Accompagné du directeur du tourisme et de l’artisanat, Rachid Gheddouchi, et des représentants de l’entreprise réalisatrice de la zone d’extension des sites touristiques (ZET) d’Azeffoun, l’ETRHB Haddad, le premier magistrat de la wilaya s’est rendu au niveau du projet touristique «Secret marin» au Petit-Paradis au centre-ville d’Azeffoun où il a écouté un exposé sur ce mégaprojet touristique. Selon le directeur technique de BERHTO, Lakrim Aït Ouahioune, la superficie totale de la ZET est estimée à 25 hectares dont 17 ont été récupérés à ce jour pour l’exploitation. Il a tenu à mettre au courant le wali qu’ils ont eu le permis de construction la semaine écoulée pour le lancement des travaux incessamment. «Les études géotechniques ont été engagées. Tandis que les études techniques et de génie civil sont en voie d’achèvement.» Il faut préciser que la superficie aménageable de 17 ha sera répartie en six lots, puisqu’il a été prévu la réalisation d’une cité résidentielle, de villas, de bungalows, chaque hôtel sera doté de 40 chambres, et un complexe touristique. A ce sujet, le wali a insisté sur l’importance de doter cette zone d’un centre de soins au service des estivants qui seront au niveau de cette ZET. «En premier lieu, nous allons commencer les travaux de viabilité et du réseau d’assainissement. Par la suite, et une fois que nous aurons le déclassement de ce site, nous allons entamer les travaux de réalisation», a précisé Aït Ouahioune. De son côté, le directeur local du tourisme a affirmé que la capacité d’hébergement est de 720 lits qui devront engendrer la création de 394 postes d’emploi directs. «Je dirais que contrairement à la ZET d’Aït Chafaâ, qui fait face aux oppositions, celle d’Azeffoun n’a aucun problème d’opposition d’exploitation des lots de terrain, puisqu’ils ont été récupérés en totalité», a-t-il rassuré.
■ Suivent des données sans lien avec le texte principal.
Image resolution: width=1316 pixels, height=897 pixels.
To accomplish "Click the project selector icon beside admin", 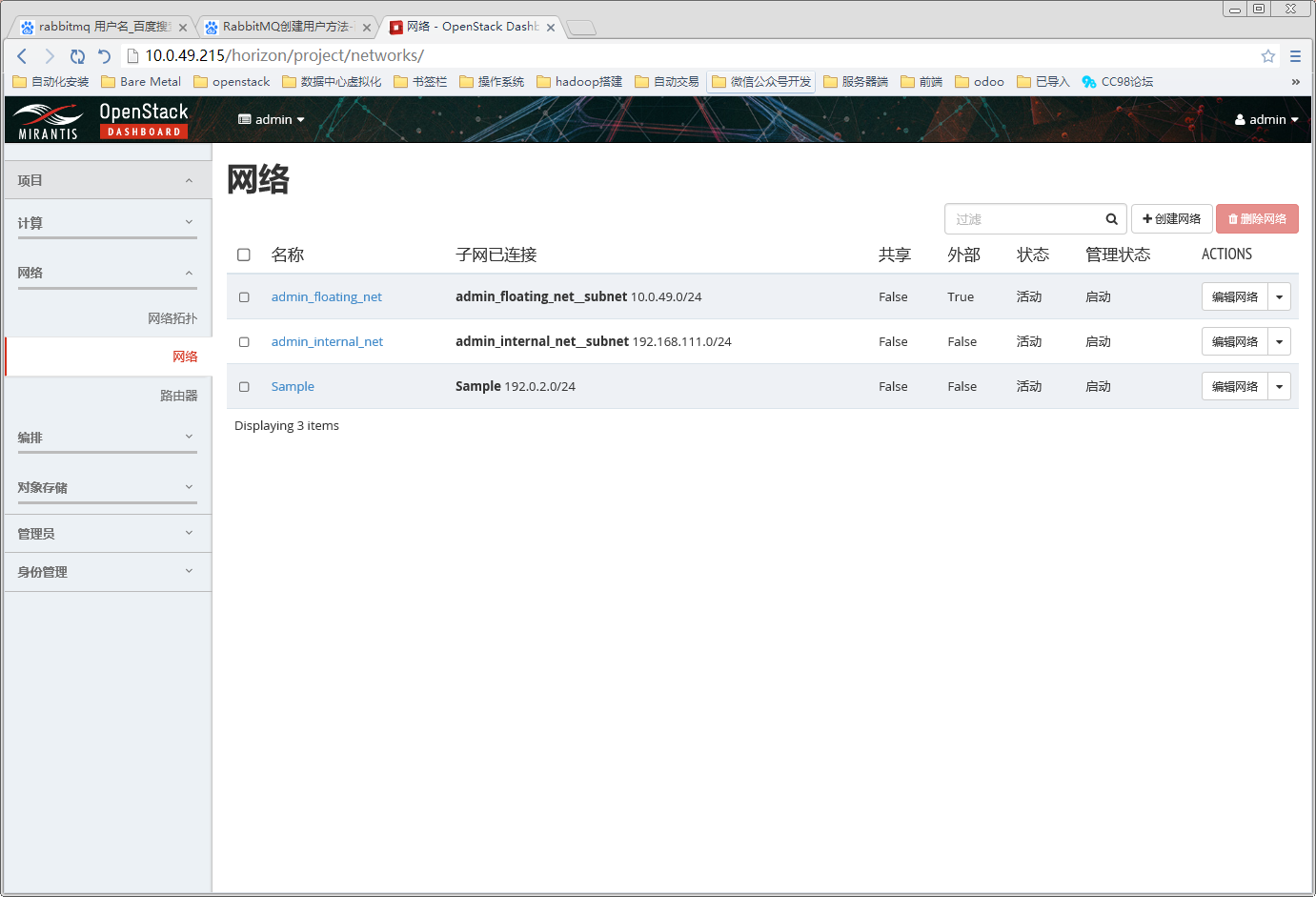I will [243, 119].
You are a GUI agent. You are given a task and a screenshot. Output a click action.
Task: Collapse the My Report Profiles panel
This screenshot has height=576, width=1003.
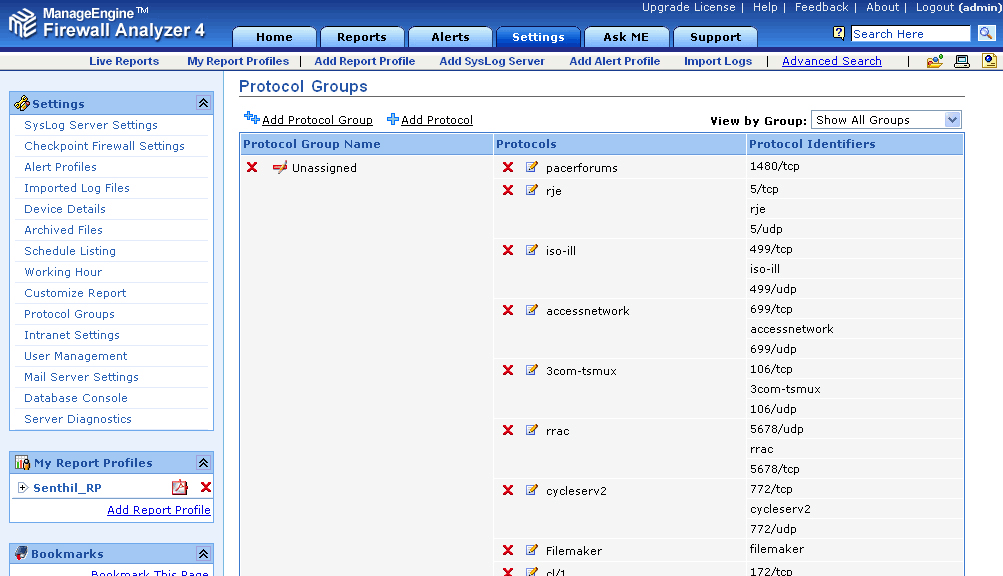point(203,463)
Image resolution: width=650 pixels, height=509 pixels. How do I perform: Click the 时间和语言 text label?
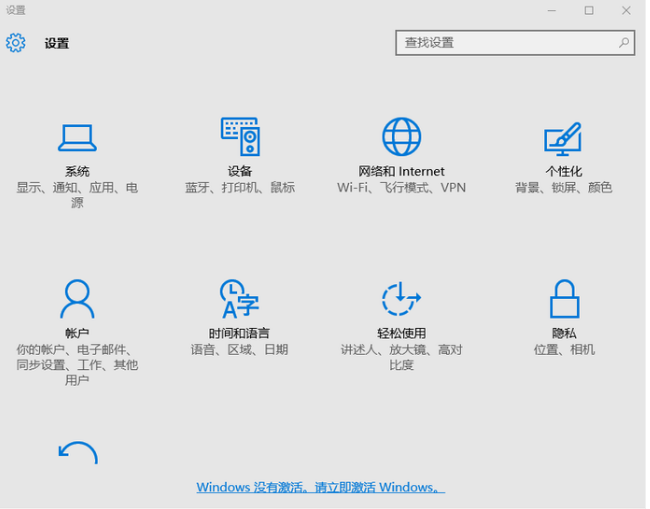239,333
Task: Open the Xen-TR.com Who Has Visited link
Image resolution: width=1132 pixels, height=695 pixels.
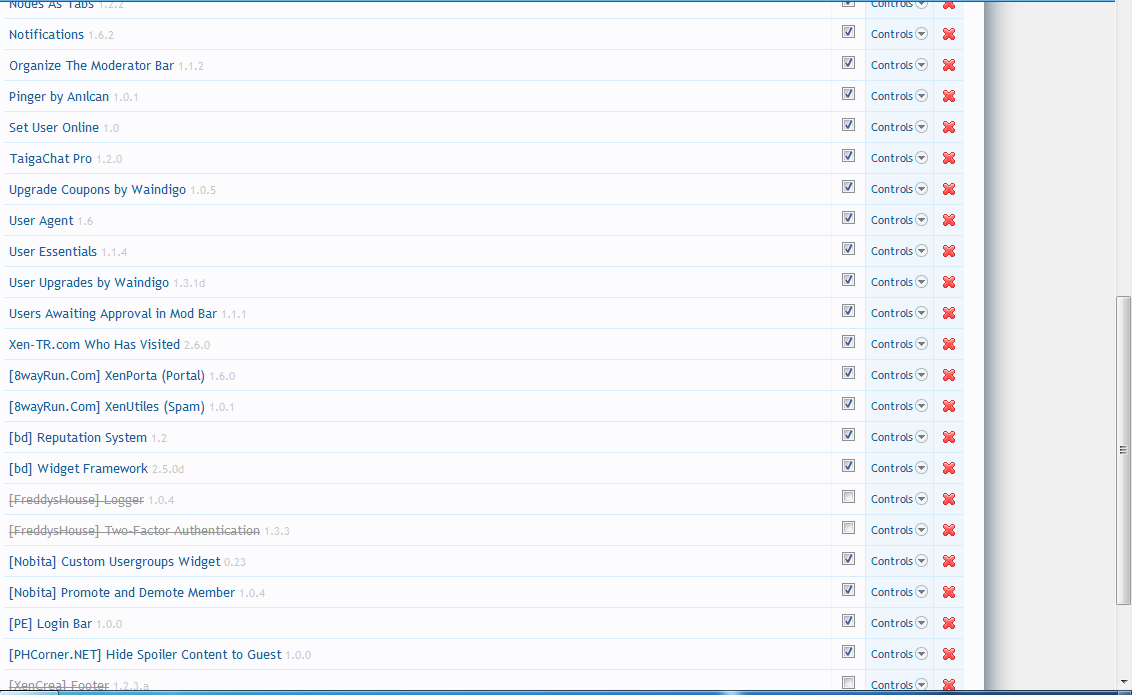Action: [93, 344]
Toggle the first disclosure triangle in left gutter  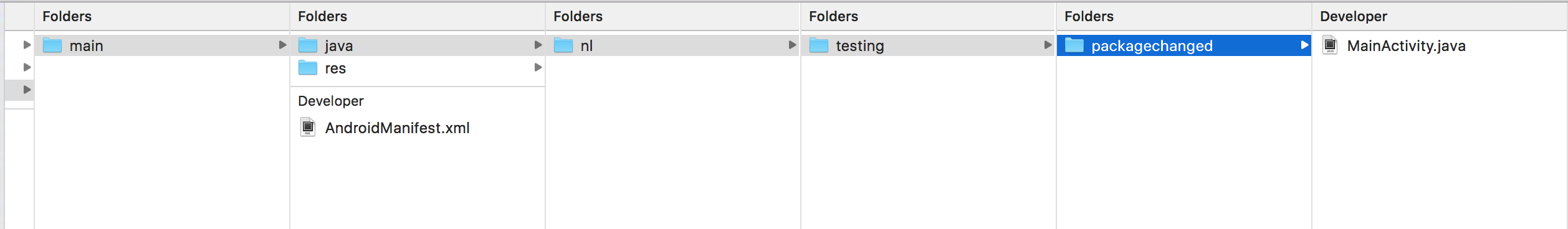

Par ailleurs, le wali s’est rendu au niveau du projet d’hélistation portuaire qui est en cours de réalisation, où il a ordonné au directeur local de la pêche d’aller vers la vision d’exploitation de la façade maritime à des fins touristiques et économiques de la région. «Il faut absolument développer cette activité qui permet d’avoir des retombées sur les recettes des communes et qui crée de l’emploi. Il faut que la mer ait un rôle économique. Il faut qu’elle rapporte un plus pour le développement de la région. Sinon à quoi rime cette façade, seulement pour la baignade durant la saison estivale ? s’est-il interrogé. Selon les estimations du directeur local des ressources halieutiques, Belaïd Abdelhafidh, les capacités de production aquaculture sont de 1 000 tonnes par an au niveau local. Alors que l’objectif est d’atteindre une production annuelle de 10 000 tonnes d’ici 2019. Tout en affirmant qu’une quinzaine de fermes aquacoles sont prévues prochainement.
Précisons que le wali s’est rendu au niveau de la localité d’Akerrou où il a rencontré les représentants des comités des villes des localités qui n’ont pas encore bénéficié de raccordement au gaz naturel, Aït Chafaa, Akerrou et Zekri, au cours de laquelle il l’ont sollicité d’intervenir pour inscrire cette opération de raccordement de leur commune à cette énergie vitale. A cette occasion, Mohamed Bouderbali les a rassurés qu’une enveloppe de 2 milliards de DA ant été allouée pour la mise en place d’un réseau de distribution. «Nous sommes ici pour être à votre écoute. Nous vous assurons que vos communes seront raccordées incessamment à ce gaz. Il faut savoir que le taux de raccordement au niveau local a atteint 75% et notre objectif est de raccorder 240 000 foyers d’ici 2019», a-t-il dit.